▶ TO DO: Copy each line of the entries below that contains the string "height".

======

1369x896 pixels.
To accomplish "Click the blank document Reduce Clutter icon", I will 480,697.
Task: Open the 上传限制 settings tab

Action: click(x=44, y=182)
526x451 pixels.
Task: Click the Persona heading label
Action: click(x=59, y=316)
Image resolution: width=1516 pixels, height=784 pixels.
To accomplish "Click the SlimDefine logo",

======

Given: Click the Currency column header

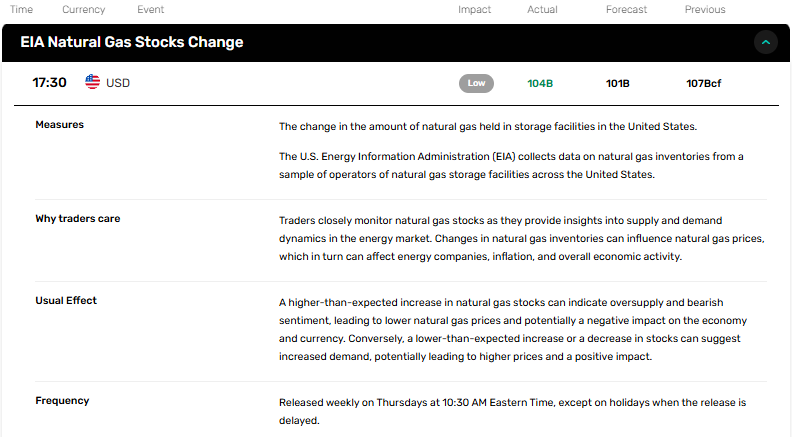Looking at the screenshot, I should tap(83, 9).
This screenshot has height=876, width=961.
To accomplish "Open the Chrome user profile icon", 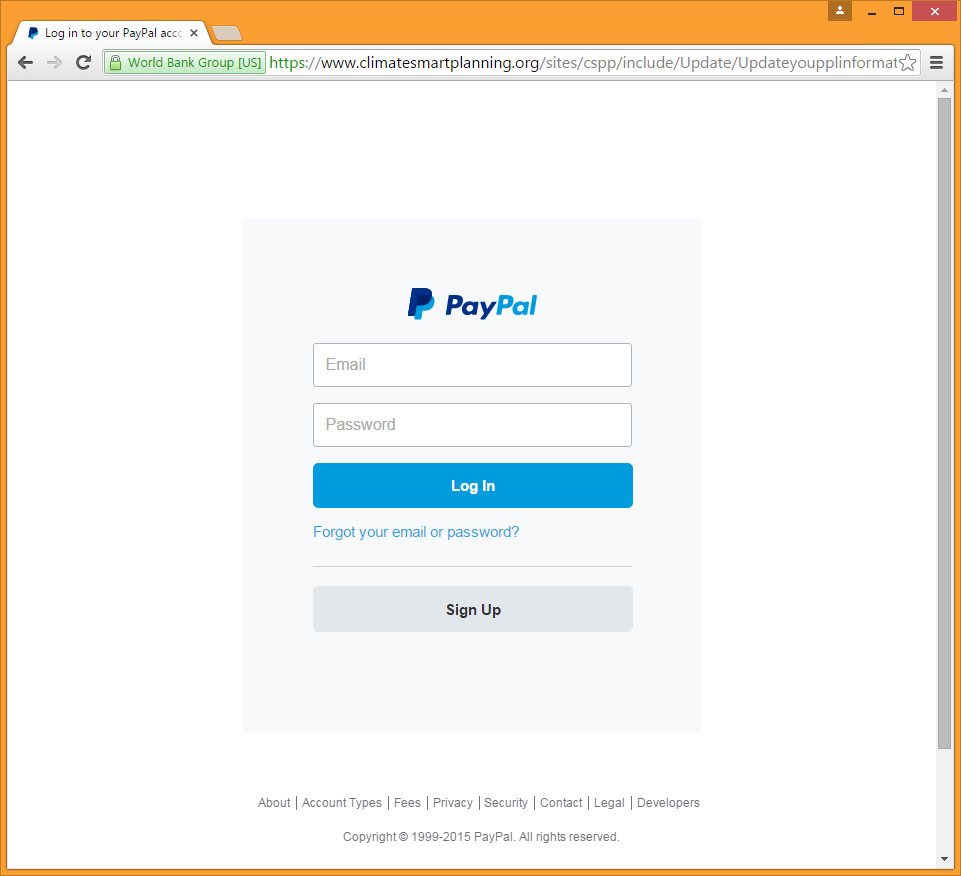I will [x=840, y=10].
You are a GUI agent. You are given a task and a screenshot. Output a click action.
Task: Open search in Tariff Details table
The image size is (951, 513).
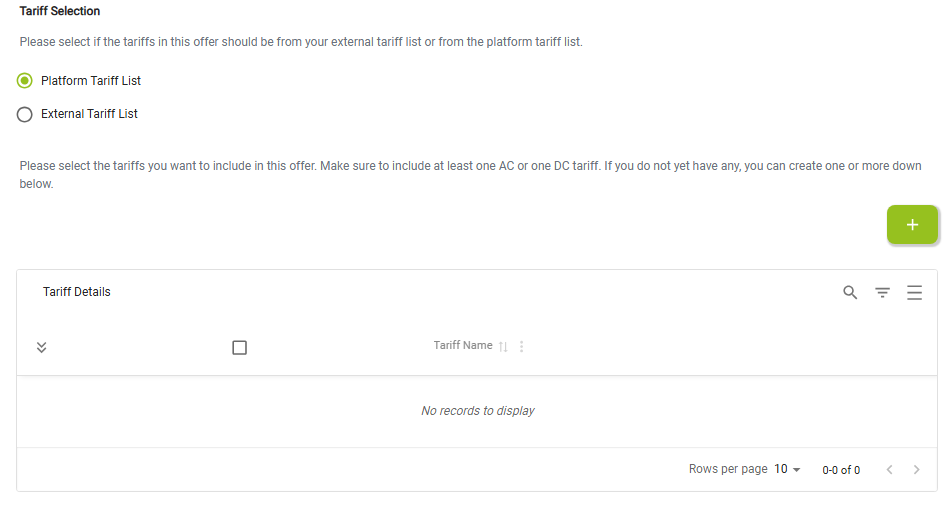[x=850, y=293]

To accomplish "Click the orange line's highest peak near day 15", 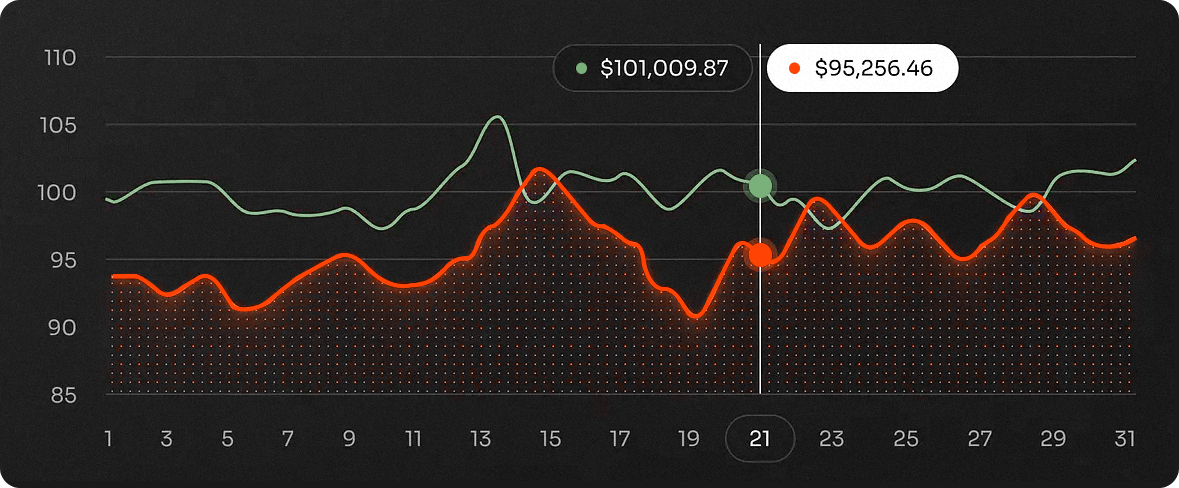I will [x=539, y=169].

======

▶ OUTPUT FOR THIS EXERCISE:
Image resolution: width=1516 pixels, height=784 pixels.
This screenshot has height=876, width=961.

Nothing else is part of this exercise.